YOUR TASK
Go through the entries below and return every line that contains "value".

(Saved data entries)
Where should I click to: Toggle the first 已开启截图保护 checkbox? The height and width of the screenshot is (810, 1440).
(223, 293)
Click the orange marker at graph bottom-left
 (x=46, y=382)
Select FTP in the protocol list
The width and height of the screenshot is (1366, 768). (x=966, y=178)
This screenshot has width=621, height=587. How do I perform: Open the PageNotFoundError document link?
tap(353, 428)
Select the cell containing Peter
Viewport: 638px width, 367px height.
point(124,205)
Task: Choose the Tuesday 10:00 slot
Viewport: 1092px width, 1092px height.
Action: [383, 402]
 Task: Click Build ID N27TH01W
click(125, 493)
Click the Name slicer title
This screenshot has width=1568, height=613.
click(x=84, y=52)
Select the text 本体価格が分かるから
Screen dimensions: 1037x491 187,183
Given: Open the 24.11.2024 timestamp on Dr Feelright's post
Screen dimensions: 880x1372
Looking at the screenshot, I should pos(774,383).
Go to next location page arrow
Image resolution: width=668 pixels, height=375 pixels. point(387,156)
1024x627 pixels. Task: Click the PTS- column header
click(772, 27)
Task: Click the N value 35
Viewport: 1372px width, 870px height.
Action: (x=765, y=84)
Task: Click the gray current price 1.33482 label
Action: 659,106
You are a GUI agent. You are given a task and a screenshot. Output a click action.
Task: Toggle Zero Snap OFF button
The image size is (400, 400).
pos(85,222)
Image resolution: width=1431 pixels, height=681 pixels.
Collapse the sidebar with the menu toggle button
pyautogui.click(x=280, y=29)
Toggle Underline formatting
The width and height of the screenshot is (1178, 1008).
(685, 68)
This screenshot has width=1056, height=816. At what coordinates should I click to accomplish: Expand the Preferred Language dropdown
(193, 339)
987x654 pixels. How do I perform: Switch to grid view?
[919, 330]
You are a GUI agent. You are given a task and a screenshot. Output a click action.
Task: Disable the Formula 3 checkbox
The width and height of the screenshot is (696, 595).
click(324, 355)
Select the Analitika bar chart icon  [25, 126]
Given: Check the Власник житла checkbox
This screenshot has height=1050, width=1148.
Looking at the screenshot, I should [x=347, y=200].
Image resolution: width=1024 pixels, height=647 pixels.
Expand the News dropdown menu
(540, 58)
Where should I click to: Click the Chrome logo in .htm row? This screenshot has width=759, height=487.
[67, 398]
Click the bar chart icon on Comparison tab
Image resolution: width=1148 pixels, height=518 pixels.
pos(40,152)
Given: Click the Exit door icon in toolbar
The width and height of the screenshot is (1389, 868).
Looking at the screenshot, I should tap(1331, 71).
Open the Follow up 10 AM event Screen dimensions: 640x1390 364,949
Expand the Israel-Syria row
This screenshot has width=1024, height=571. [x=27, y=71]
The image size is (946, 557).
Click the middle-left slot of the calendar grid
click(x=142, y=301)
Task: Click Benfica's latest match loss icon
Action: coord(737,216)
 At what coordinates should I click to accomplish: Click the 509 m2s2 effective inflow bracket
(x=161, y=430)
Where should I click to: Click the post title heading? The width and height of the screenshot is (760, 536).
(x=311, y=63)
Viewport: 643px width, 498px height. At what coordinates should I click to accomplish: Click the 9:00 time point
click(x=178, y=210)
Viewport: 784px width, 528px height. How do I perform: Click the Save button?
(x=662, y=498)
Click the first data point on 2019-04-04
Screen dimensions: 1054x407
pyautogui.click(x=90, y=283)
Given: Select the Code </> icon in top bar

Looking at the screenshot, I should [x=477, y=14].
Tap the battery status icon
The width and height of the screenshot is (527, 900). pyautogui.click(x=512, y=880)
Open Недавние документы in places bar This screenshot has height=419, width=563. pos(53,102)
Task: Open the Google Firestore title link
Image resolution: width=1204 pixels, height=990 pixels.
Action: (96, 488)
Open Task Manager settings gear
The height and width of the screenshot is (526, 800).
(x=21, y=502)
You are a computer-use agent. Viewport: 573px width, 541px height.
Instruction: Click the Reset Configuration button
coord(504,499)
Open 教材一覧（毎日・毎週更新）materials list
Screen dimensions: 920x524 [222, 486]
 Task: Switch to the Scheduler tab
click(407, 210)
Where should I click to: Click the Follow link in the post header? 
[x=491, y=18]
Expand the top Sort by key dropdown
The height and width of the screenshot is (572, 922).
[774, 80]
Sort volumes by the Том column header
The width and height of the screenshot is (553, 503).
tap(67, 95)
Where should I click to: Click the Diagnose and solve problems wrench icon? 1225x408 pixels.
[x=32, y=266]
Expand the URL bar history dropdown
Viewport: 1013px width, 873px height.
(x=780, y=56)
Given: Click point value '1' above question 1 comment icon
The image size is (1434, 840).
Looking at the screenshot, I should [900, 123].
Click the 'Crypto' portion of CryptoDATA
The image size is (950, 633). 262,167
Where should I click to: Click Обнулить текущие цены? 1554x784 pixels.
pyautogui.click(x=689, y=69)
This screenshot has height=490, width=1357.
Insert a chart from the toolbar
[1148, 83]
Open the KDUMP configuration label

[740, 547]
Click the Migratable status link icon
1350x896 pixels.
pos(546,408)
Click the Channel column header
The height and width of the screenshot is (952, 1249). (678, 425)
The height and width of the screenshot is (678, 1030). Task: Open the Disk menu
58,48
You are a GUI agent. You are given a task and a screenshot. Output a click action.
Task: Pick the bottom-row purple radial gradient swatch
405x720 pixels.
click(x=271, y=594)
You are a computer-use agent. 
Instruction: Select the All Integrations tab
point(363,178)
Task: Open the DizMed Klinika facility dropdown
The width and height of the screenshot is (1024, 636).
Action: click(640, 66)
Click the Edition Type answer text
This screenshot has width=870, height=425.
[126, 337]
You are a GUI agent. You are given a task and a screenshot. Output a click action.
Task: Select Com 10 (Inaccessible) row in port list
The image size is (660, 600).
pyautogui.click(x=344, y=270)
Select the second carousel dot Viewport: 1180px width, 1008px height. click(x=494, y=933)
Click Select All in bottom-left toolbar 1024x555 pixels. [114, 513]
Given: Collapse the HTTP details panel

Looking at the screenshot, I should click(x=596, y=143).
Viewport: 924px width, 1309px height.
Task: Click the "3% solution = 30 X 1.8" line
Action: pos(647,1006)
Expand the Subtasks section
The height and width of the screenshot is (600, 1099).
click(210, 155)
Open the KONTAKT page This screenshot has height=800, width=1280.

PROBLEM SOLUTION
Task: Click the N value 35
Given: Click point value '1' above question 1 comment icon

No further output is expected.